» Problem to work on
Where the material below has a line containing "Click the 网站标题 input field", start repeating exactly, and keep going through the line containing "Task: Click the 計画概要 section header", with no other lines.

--- START ---

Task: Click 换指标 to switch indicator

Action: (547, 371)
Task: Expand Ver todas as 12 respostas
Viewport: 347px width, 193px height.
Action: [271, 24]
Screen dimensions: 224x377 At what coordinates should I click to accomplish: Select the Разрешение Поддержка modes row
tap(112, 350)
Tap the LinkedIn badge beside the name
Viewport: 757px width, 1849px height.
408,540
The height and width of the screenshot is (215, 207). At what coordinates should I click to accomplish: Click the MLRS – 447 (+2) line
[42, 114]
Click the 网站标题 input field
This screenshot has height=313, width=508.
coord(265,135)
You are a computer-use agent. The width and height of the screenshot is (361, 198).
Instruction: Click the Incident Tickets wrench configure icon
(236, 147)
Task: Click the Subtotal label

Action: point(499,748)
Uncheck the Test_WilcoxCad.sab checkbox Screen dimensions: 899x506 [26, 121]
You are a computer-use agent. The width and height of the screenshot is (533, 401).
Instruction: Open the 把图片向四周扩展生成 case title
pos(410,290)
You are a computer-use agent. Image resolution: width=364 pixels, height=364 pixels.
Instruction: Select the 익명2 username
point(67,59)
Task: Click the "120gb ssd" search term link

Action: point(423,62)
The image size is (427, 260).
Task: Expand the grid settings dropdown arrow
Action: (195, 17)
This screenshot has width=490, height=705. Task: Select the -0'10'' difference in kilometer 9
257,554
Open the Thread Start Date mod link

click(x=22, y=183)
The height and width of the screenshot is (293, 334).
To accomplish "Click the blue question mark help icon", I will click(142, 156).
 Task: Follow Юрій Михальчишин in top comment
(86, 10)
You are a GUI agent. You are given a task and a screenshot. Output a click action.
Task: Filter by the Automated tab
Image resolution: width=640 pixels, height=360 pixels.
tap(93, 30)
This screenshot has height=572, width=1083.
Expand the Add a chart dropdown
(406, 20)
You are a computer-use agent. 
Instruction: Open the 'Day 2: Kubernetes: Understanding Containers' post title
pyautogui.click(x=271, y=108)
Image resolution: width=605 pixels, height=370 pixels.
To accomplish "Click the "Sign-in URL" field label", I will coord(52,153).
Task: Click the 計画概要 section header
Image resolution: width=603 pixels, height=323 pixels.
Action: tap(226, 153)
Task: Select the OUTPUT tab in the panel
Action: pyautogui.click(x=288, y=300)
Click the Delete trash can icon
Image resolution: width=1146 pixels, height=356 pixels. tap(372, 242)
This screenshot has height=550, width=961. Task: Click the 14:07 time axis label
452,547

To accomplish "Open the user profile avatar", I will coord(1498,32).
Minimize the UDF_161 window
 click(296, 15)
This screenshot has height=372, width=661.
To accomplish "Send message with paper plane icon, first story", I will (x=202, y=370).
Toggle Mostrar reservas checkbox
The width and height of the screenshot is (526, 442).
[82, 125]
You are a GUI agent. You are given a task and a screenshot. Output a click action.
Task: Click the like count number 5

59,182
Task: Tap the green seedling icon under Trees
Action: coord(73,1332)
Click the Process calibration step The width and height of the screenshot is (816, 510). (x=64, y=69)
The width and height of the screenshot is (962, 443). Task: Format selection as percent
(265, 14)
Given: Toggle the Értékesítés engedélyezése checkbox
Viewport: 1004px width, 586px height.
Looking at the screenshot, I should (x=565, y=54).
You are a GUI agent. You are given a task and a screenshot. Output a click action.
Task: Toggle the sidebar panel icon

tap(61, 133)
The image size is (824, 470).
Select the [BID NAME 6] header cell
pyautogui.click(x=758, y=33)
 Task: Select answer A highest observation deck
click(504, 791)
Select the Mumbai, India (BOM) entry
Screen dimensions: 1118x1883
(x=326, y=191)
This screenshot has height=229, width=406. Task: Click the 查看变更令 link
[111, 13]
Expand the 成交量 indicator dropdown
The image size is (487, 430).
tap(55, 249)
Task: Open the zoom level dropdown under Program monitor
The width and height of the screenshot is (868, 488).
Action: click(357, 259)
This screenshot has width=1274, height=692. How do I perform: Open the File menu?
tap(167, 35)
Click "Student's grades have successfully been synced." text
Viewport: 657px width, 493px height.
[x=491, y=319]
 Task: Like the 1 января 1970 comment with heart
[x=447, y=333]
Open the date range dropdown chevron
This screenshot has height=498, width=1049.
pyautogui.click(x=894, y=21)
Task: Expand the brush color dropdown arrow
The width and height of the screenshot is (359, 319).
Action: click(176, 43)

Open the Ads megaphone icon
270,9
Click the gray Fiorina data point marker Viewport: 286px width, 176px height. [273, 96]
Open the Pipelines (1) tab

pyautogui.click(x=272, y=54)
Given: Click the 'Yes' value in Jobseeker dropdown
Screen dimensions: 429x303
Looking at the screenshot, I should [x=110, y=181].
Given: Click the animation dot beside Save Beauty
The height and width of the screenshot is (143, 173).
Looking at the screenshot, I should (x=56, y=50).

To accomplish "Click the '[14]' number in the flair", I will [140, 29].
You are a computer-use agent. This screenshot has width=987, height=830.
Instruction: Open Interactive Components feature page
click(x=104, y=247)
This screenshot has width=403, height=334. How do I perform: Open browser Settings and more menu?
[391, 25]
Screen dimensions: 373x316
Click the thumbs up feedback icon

--- END ---

» Answer box
Click the 网站标题 input field
This screenshot has height=313, width=508.
coord(265,135)
You are a computer-use agent. The width and height of the screenshot is (361, 198).
Instruction: Click the Incident Tickets wrench configure icon
(236, 147)
Task: Click the Subtotal label

Action: point(499,748)
Uncheck the Test_WilcoxCad.sab checkbox Screen dimensions: 899x506 [26, 121]
You are a computer-use agent. The width and height of the screenshot is (533, 401).
Instruction: Open the 把图片向四周扩展生成 case title
pos(410,290)
You are a computer-use agent. Image resolution: width=364 pixels, height=364 pixels.
Instruction: Select the 익명2 username
point(67,59)
Task: Click the "120gb ssd" search term link

Action: point(423,62)
The image size is (427, 260).
Task: Expand the grid settings dropdown arrow
Action: (195, 17)
This screenshot has width=490, height=705. Task: Select the -0'10'' difference in kilometer 9
257,554
Open the Thread Start Date mod link

click(x=22, y=183)
The height and width of the screenshot is (293, 334).
To accomplish "Click the blue question mark help icon", I will click(142, 156).
 Task: Follow Юрій Михальчишин in top comment
(86, 10)
You are a GUI agent. You are given a task and a screenshot. Output a click action.
Task: Filter by the Automated tab
Image resolution: width=640 pixels, height=360 pixels.
tap(93, 30)
This screenshot has height=572, width=1083.
Expand the Add a chart dropdown
(406, 20)
You are a computer-use agent. 
Instruction: Open the 'Day 2: Kubernetes: Understanding Containers' post title
pyautogui.click(x=271, y=108)
Image resolution: width=605 pixels, height=370 pixels.
To accomplish "Click the "Sign-in URL" field label", I will coord(52,153).
Task: Click the 計画概要 section header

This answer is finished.